Personal information
- Born: 30 September 1999 (age 26)

Sport
- Country: France
- Sport: Modern pentathlon

Medal record
Men's modern pentathlon
Representing France
European Championships
| Silver medal – second place | 2025 Madrid | Team |
| Silver medal – second place | 2026 Istanbul | Team |
| Bronze medal – third place | 2022 Székesfehérvár | Relay |
| Bronze medal – third place | 2025 Madrid | Individual |

= Jean-Baptiste Mourcia =

French modern pentathlete

Jean-Baptiste Mourcia (born 30 September 1999) is a French modern pentathlete.

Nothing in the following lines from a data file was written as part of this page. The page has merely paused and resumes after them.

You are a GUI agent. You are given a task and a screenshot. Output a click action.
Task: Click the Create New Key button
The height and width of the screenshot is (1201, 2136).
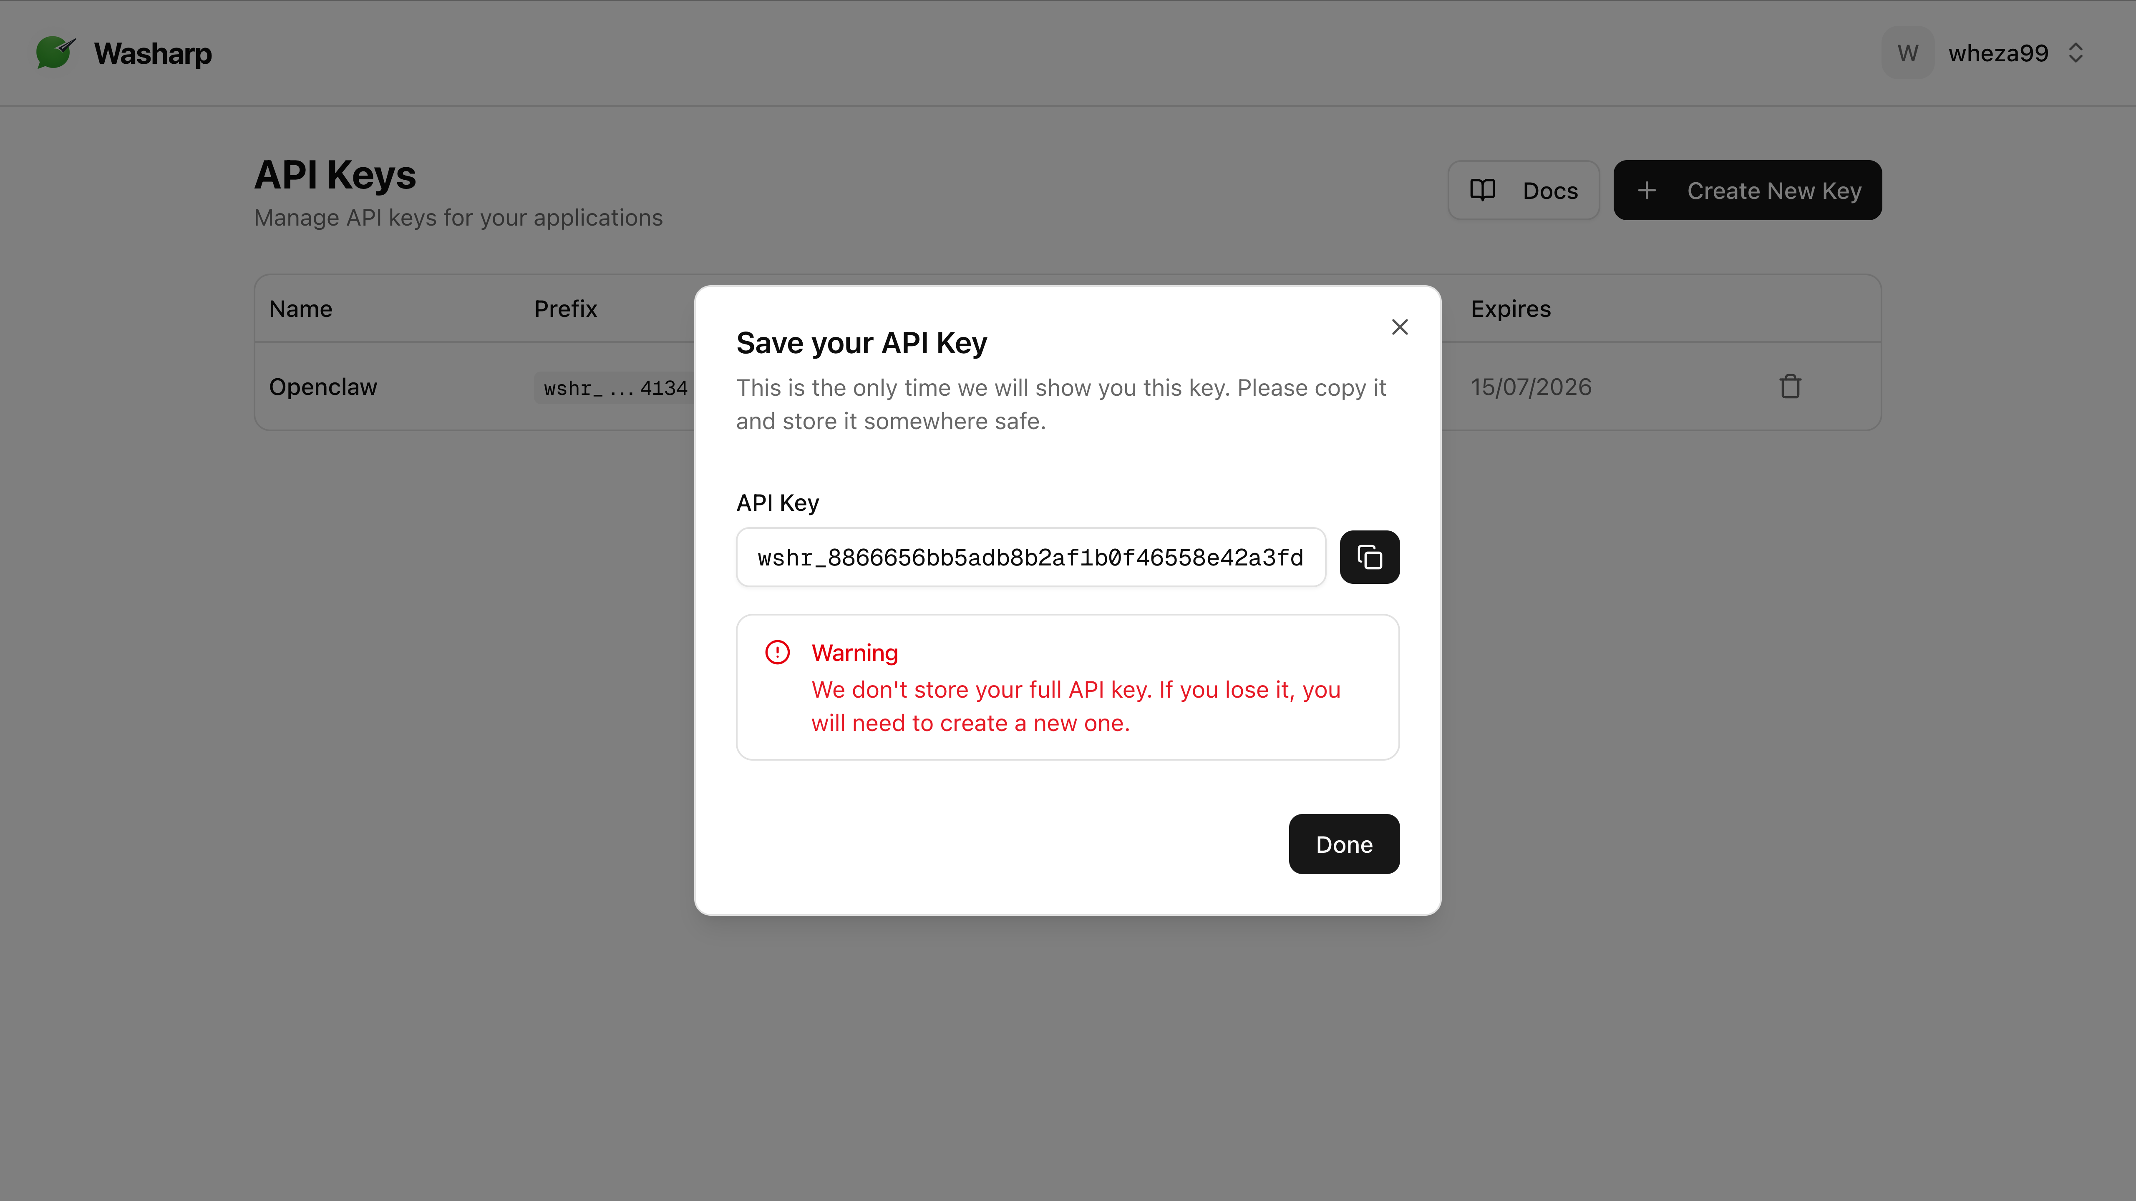pos(1747,190)
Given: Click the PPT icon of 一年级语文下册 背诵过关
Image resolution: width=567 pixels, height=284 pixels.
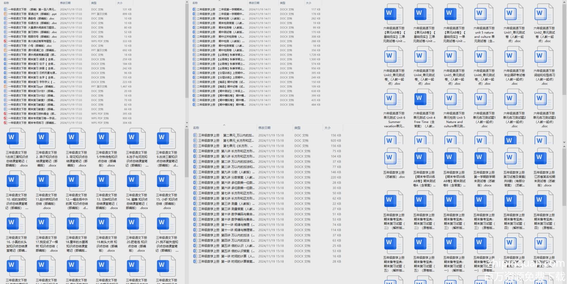Looking at the screenshot, I should [x=5, y=14].
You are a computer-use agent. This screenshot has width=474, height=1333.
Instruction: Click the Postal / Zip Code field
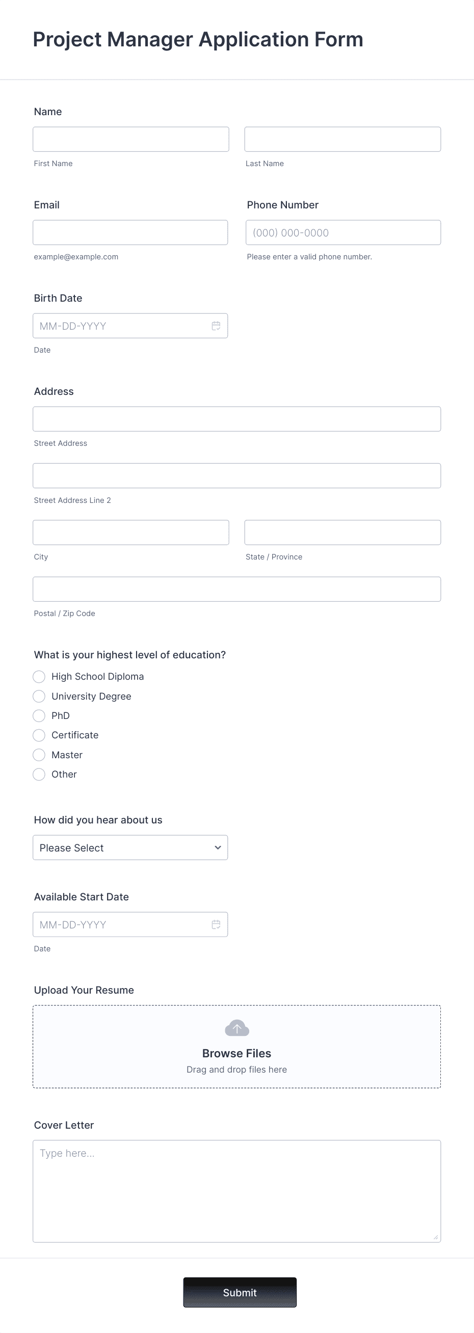[236, 589]
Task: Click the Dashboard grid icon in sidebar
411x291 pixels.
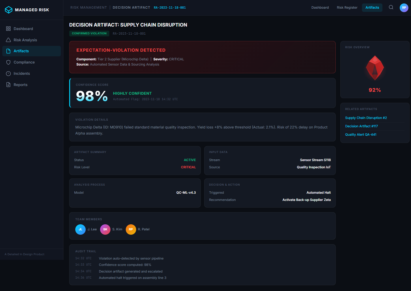Action: (x=8, y=29)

He was a bronze medalist at the 2022 European Championships and competed at the 2024 Paris Olympics.

==Early life==
He competed as a regional level swimmer but discovered modern pentathlon in 2013, at the Aix Université Club.

==Career==
He became junior world champion in 2019.

He was bronze medalist at the 2022 European Modern Pentathlon Championships in Hungary.

He finished third in the mixed relay legs in Budapest and Sofia during the 2023 Modern Pentathlon World Cup. He also had a fourth place finish at the World Championships in the men's relay with Ugo Fleurot.

He competed at the 2024 Summer Olympics in Paris and qualified for the final.